A week or so ago, Malcolm Pearson and I drove down to Los Angeles and back. We wanted to see the newly renovated Peterson Automotive Museum and driving to Los Angeles and back in the same day seemed like the best way to do it even though it makes for a long day, about 18 to 19 hours, with only about one third of it at the museum. That is a long time for two opinionated guys, often on different sides of the political spectrum, to spend together without arguing.  We talked about our kids, schools, the Warriors, Donald Trump and single payer healthcare (among other things) and we agreed on almost everything starting with our kids and grandkids being superior human beings.

As an aside, I have a theory on the superior human being thing, and I am serious here, I think our kids and grandkids really are superior human beings, not to their contemporaries, but to my generation. This is a generation whose mothers – not always but alot – didn’t smoke or drink when they were pregnant. and most of my generation were carried by mothers who did both. Living a clean life during pregnancy does make a difference, just like we were told by the government. End aside.

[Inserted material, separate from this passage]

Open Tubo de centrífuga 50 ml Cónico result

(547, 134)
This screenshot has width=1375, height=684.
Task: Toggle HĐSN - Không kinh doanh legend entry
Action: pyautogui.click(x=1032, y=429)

Malcolm is an emphatic Moderate and I am a card-carrying Lefty, so it is easy for our conversations to slip into arguments and it often has during one of our all day trips to some auto related event,  but that didn’t happen on this trip much to our mutual amusement and pleasure. Up until a couple of years ago, I always thought of Malcolm as a Conservative but a) I think he has moderated and b) he Self Identifies as a Moderate and c) I believe everybody has the inalienable right to Self Identify. I Self Identify as a Bernie Sanders Liberal because he is the only serious candidate with whom I have totally agreed. “Global Climate Change is the biggest threat to our security,” check; “Single Payer health Insurance”, check; “A living minimum wage,” check; check; check.

On this trip, we had Trump to agree on. We agreed that he is – to quote Malcolm’s daughter, Emma –  an “ugly, hairy chimp’s butt”, but we also agreed that Trump didn’t just come out of thin air, we agreed that there is a reason for Trump that most of the political establishment doesn’t want to understand. I get two or three emails a day pointing out something Trump said as proof of how stupid he is. My cue – or whatever it is called – on facebook is chock-a-block full of posts badmouthing Trump and, often, his followers. The political establishment says that the people voting for Trump are stupid and my corner of the netverse agrees. Despite that – or, maybe, because of it – both Malcolm and I agreed that the people voting for the establishment-authorized candidates, expecting to get a different result this time, are really the stupid ones. Trump is the political equivalent of a disruptive technology; if Trump were to get elected, things would change (maybe, probably, not for the better, but they would change and Trump’s supporters want change).